━━ Supplied records ━━
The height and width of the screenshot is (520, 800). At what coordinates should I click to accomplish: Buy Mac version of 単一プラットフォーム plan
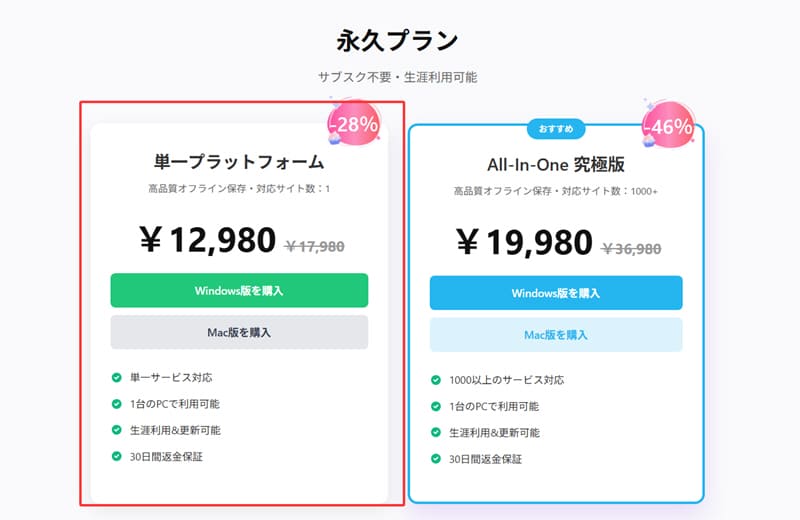coord(239,332)
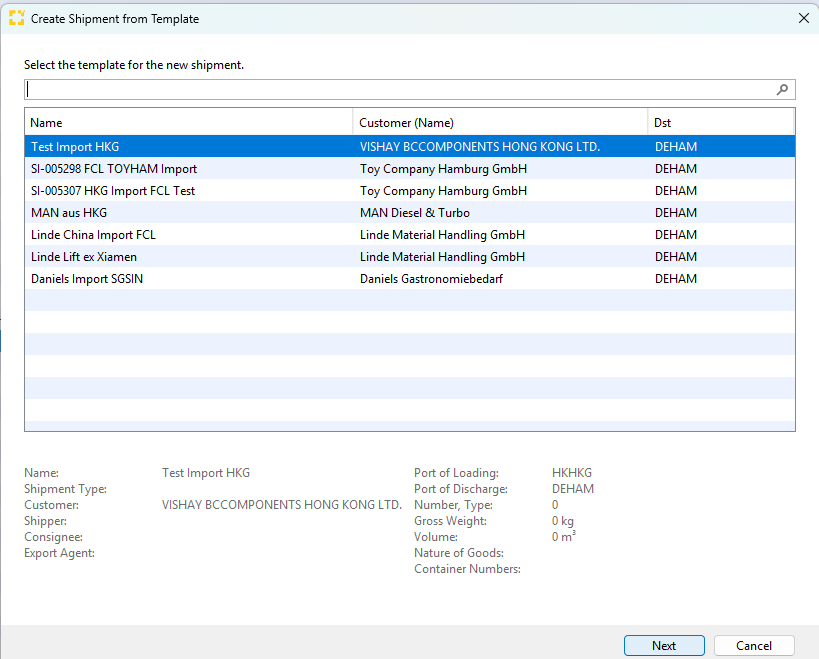819x659 pixels.
Task: Click VISHAY BCCOMPONENTS customer cell in list
Action: point(479,147)
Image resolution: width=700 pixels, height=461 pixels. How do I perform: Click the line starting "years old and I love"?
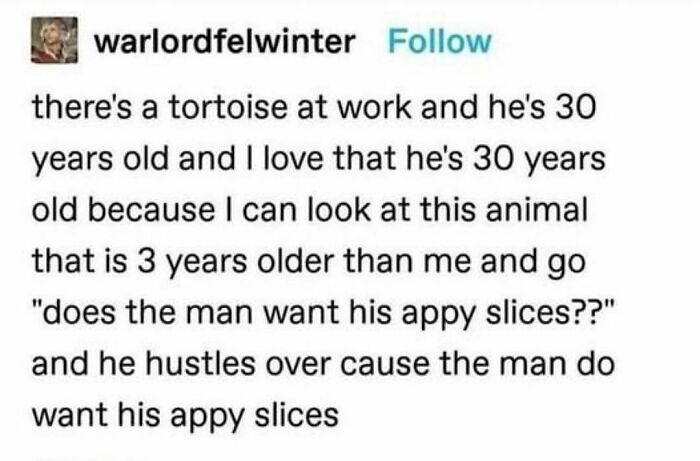click(318, 158)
━━━
Given task:
Please retype every one of the records above word for word, omitting the pictures.

Solution to the exercise:
The height and width of the screenshot is (520, 800). At what coordinates should I click to accomplish: Buy Mac version of 単一プラットフォーム plan
coord(239,332)
819x659 pixels.
Task: Click VISHAY BCCOMPONENTS customer cell in list
Action: point(479,147)
Image resolution: width=700 pixels, height=461 pixels. How do I perform: Click the line starting "years old and I love"?
click(318, 158)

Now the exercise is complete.